Conrad was born in Manhattan, New York, and published his first song, "Down in Dear Old New Orleans", in 1912. Conrad produced the Broadway show The Honeymoon Express, starring Al Jolson, in 1913.

By 1918, Conrad was writing and publishing with Henry Waterson (1873–1933). He co-composed "Margie" in 1920 with J. Russel Robinson and lyricist Benny Davis, which became his first major hit. He went on to compose hits that became standards, including:

- "Palesteena" with co-composer and co-lyricist J. Russel Robinson (1920)
- "Singin' the Blues" with co-composer J. Russel Robinson and lyricists Sam M. Lewis and Joe Young (1920)
- "You've Got to See Mama Ev'ry Night" with co-composer and co-lyricist Billy Rose (1923)
- "Come on Spark Plug" with co-composer and co-lyricist Billy Rose (1923)
- "Barney Google" with co-composer and co-lyricist Billy Rose (1923)
- "Memory Lane" with lyricist Buddy DeSylva and co-composer Larry Spier (1924)
- "Lonesome and Sorry" with lyricist Benny Davis (1926)
- "Ma!
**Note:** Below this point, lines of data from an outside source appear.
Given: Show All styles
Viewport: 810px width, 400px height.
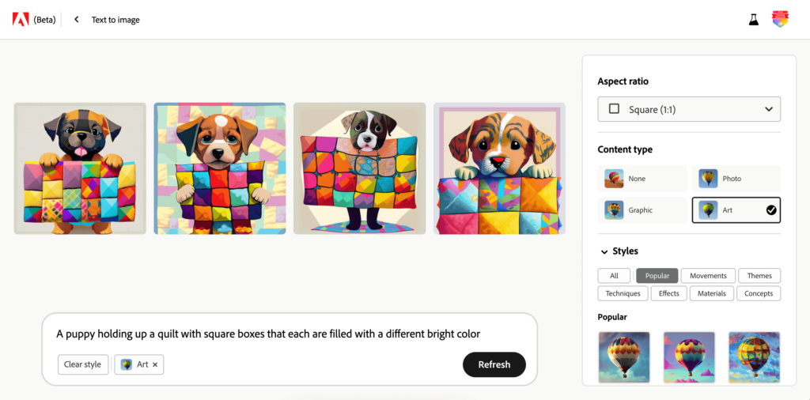Looking at the screenshot, I should 614,276.
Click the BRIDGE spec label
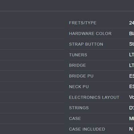 [77, 65]
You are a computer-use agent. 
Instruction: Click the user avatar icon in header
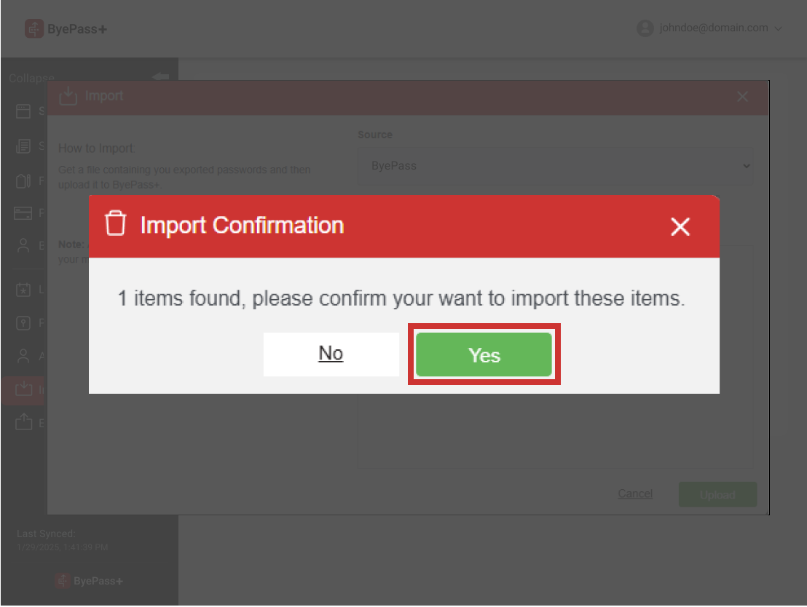tap(645, 28)
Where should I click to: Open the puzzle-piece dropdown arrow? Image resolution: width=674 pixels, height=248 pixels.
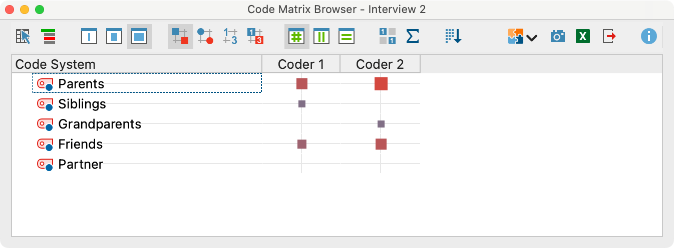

He's Making Eyes at Me" with lyricist Sidney Clare (1928)

==Stage and film==
In 1923, Conrad focused on the stage and wrote the scores for the Broadway shows: The Greenwich Village Follies, Moonlight, Betty Lee, Kitty’s Kisses and Americana. In 1924 the Longacre Theatre staged the small musical Moonlight, with a score by Conrad and William B. Friedlander. The next year Conrad and Friedlander's Mercenary Mary was presented at the Longacre. In 1929, Conrad moved to Hollywood after losing all of his money on unsuccessful shows. There he worked on films such as Fox Movietone Follies, Palmy Days, The Gay Divorcee and Here’s to Romance.

==Awards and honours==
Conrad was the inaugural recipient of the first Academy Award for Best Song for The Continental in 1934 with collaborator Herb Magidson.

Conrad was posthumously inducted into the Songwriters Hall of Fame in 1979

==Personal life and death==
Conrad died in 1938 in Van Nuys, California at age 47 after a long illness.

His spouse was actress Francine Larrimore.